Una vez que se pasaba lista de presentes, los dos más avezados en el dominio del balón se repartían a “la tropa” bajo el democrático sistema del “uno y uno” para formar las alineaciones y así iniciaba el encuentro y ganaba aquella agrupación que llegara primero a los 10 goles. La cosa se ponía más interesante cuando se jugaba con la honorabilidad del famoso “a devis”, eso implicaba que el perdedor debía premiar el triunfo del rival con algún detalle que se compraría en la tienda “El Piolín”, que administraba don Ricardo.
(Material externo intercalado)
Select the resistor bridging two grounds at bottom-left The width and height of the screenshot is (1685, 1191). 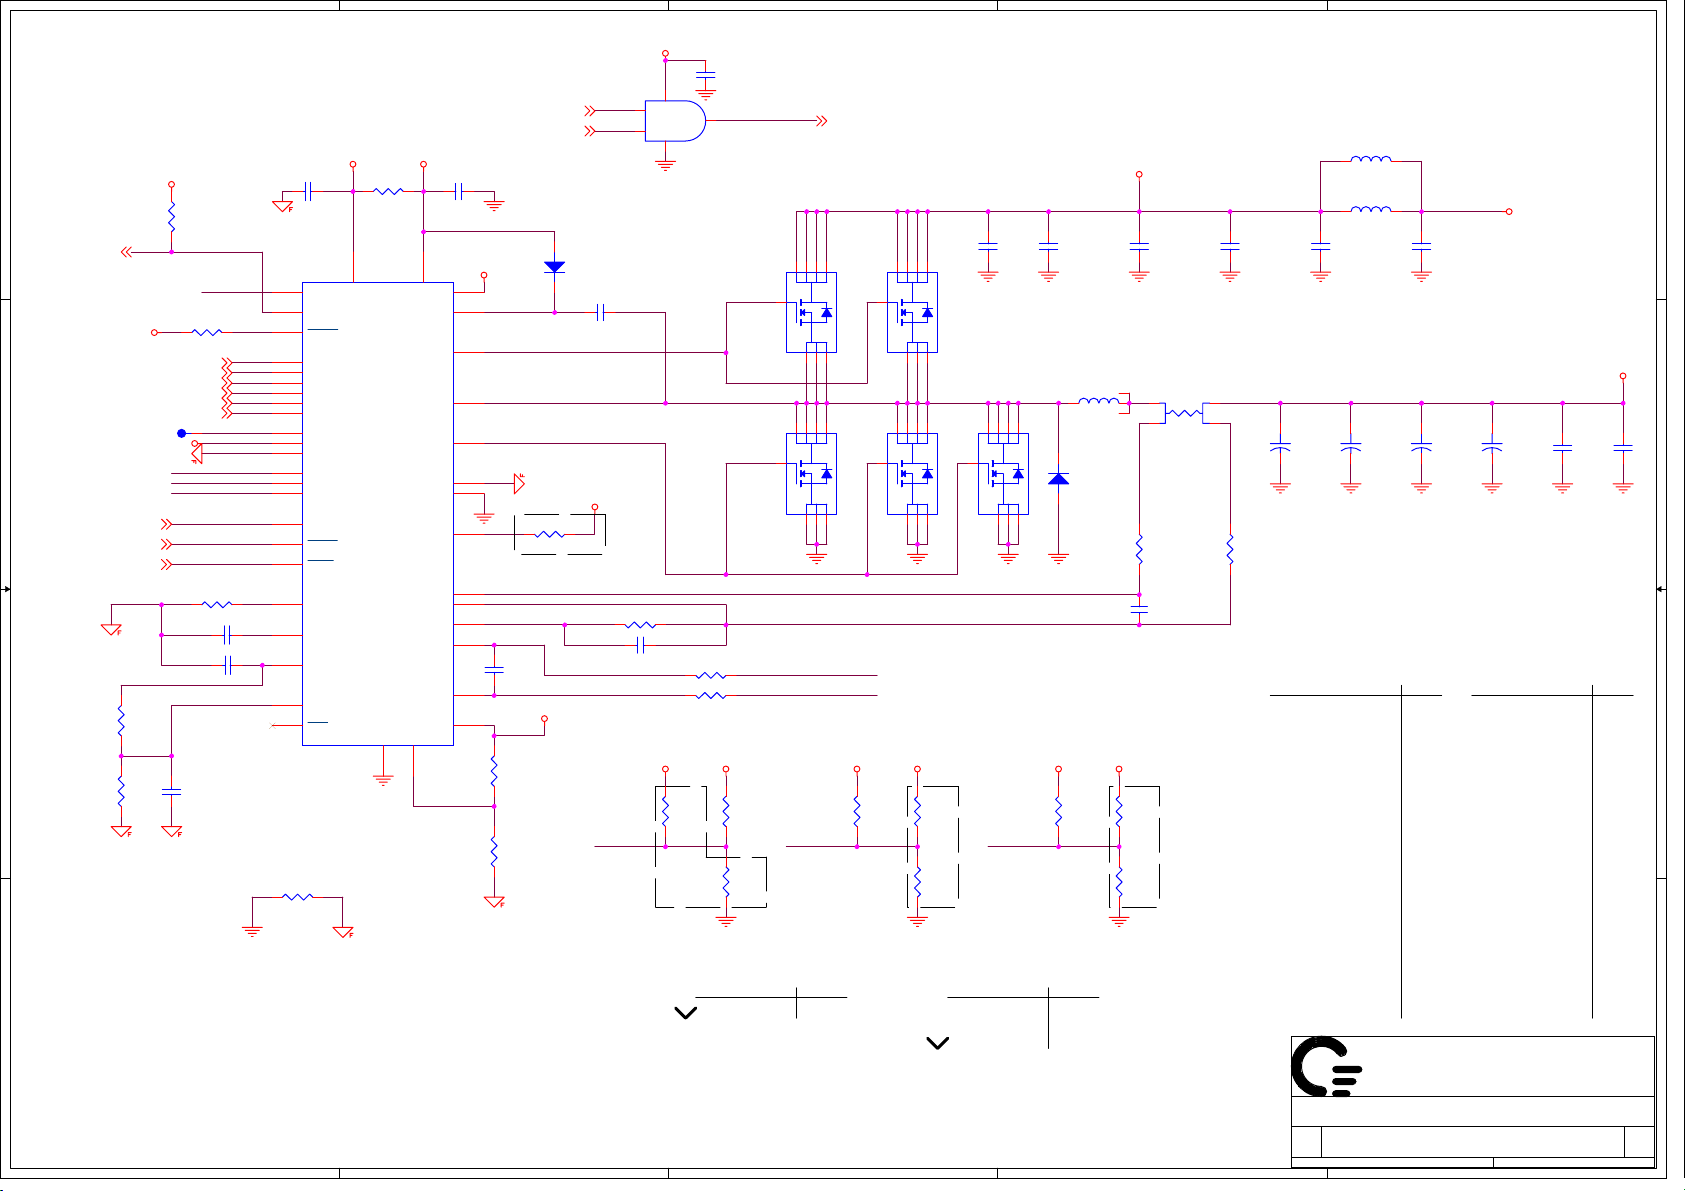(298, 897)
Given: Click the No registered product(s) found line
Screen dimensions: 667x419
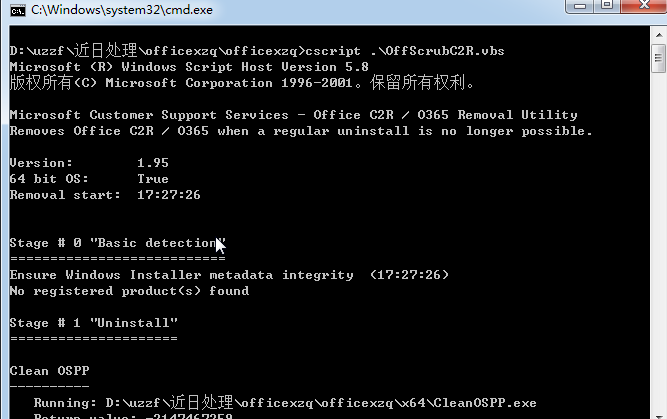Looking at the screenshot, I should tap(129, 291).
El galardón consistía en un refresco bien frío servido en bolsa de plástico para cada uno y uno o dos paquetes de papas fritas para todos. Ya con el fresco de la noche, el partido terminaba en charlas infantiles que podían ser historias de terror o impresiones de algún programa visto por televisión, en aquel tiempo no había tanta malicia. Las voces maternales rompían la plática llamando a cada uno de los miembros de la pandilla a bañarse y a alistarse para la jornada del siguiente día.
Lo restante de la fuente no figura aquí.